Bulimia (polifagia, más exactamente hiperfagia).





Bulimia (polifagia, más exactamente hiperfagia):

      A) Trastornos digestivos. Son los que, ante todo, deben investigarse.

     1. En la hiperclorhidria no es raro el aumento del apetito. También en algunos casos de úlcera gástrica, sobre todo las pilóricas, y más aún, las duodenales, en las que se presenta, aunque con menos frecuencia de lo que se dice, el síntoma del hambre dolorosa, tardía (Þ).

     2. La bulimia de las personas, generalmente jóvenes, portadoras de parásitos intestinales (sobre todo la tenia) es bien conocida, aunque, muchas veces, el enfermo crea o exagera el síntoma (por el prejuicio de que el parásito absorbe cantidades enormes de alimento). Véase también (Þ).

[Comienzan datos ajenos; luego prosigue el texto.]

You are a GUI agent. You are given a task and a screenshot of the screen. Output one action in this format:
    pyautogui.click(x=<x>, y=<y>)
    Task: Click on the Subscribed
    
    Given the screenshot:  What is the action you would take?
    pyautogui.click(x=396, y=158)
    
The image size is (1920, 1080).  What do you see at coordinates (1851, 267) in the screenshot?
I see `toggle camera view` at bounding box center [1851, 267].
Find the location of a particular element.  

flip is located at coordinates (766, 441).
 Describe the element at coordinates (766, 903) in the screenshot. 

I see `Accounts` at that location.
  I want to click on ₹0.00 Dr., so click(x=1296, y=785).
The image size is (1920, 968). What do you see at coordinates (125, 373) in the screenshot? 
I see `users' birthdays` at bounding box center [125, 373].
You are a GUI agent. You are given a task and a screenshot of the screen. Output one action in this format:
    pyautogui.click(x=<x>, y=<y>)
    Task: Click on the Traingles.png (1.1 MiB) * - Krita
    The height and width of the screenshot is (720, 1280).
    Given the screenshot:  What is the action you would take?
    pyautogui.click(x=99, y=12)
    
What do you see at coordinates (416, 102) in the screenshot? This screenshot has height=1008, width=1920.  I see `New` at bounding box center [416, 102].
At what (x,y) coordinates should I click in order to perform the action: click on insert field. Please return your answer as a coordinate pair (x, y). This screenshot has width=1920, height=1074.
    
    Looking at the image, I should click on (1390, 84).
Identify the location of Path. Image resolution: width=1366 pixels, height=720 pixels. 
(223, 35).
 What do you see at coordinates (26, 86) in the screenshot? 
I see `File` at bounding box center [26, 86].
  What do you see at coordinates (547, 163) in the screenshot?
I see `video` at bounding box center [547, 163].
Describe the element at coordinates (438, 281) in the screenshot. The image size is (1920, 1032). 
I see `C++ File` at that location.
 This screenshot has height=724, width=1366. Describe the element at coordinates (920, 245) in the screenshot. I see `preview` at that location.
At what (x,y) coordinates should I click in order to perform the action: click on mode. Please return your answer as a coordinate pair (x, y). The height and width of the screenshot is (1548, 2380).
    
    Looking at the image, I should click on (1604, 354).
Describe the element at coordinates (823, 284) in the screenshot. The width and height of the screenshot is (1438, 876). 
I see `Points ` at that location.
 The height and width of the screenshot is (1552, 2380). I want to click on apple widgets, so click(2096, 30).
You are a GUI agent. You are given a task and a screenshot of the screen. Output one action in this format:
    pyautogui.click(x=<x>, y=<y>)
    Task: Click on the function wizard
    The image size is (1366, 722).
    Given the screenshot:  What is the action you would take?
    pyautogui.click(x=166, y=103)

     B) Trastornos endocrinos y metabólicos. El aumento del apetito se observa:

    1. En el hipertiroidismo; en las fases iniciales, no en la caquéctica (Þ).

     2. En los estados de hiperfunción hipofisaria: en la acromegalia (Þ), en la que puede alcanzar proporciones enormes, así como en el adenoma basófilo de la hipófisis (Þ).

     3. En los estados de hiperfunción suprarrenal (autónoma o bien secundaria, en la enfermedad de Cushing, al adenoma basófilo de la hipófisis). Esta bulimia es, según mi experiencia, especialmente marcada para las proteínas y las bebidas alcohólicas (Þ).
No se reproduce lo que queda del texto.